[Activity] Within the entries below, find the portion that opens with the line containing "Focus the Enter discount code field" and closes with the line containing "Given: Click the APR legend color swatch". Retype that portion exactly and only.

───── Entries shown

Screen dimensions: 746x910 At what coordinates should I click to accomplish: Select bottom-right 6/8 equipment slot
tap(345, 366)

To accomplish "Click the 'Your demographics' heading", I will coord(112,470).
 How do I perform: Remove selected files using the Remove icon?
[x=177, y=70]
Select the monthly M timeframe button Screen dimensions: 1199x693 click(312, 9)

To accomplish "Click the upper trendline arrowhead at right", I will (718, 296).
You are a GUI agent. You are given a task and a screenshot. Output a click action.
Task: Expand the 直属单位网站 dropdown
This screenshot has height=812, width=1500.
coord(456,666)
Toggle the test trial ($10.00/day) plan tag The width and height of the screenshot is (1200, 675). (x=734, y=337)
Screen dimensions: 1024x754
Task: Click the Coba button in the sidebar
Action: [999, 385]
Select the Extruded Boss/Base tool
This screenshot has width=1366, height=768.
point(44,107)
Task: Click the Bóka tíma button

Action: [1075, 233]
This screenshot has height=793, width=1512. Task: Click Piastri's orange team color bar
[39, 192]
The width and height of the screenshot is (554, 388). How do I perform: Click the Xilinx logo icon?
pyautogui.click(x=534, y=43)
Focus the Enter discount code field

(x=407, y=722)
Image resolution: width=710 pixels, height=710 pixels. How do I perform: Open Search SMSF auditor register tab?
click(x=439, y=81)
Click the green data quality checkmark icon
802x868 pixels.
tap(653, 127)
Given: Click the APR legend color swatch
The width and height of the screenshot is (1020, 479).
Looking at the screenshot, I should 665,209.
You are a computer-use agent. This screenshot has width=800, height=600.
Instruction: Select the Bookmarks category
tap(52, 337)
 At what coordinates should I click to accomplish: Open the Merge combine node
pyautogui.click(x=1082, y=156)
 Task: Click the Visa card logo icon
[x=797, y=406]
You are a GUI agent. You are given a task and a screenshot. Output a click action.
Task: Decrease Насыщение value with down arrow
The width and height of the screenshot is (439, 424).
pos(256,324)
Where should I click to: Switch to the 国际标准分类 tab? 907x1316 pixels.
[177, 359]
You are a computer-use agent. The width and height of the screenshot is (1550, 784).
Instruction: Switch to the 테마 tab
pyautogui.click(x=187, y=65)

──────────

[Exercise response]
Focus the Enter discount code field

(x=407, y=722)
Image resolution: width=710 pixels, height=710 pixels. How do I perform: Open Search SMSF auditor register tab?
click(x=439, y=81)
Click the green data quality checkmark icon
802x868 pixels.
tap(653, 127)
Given: Click the APR legend color swatch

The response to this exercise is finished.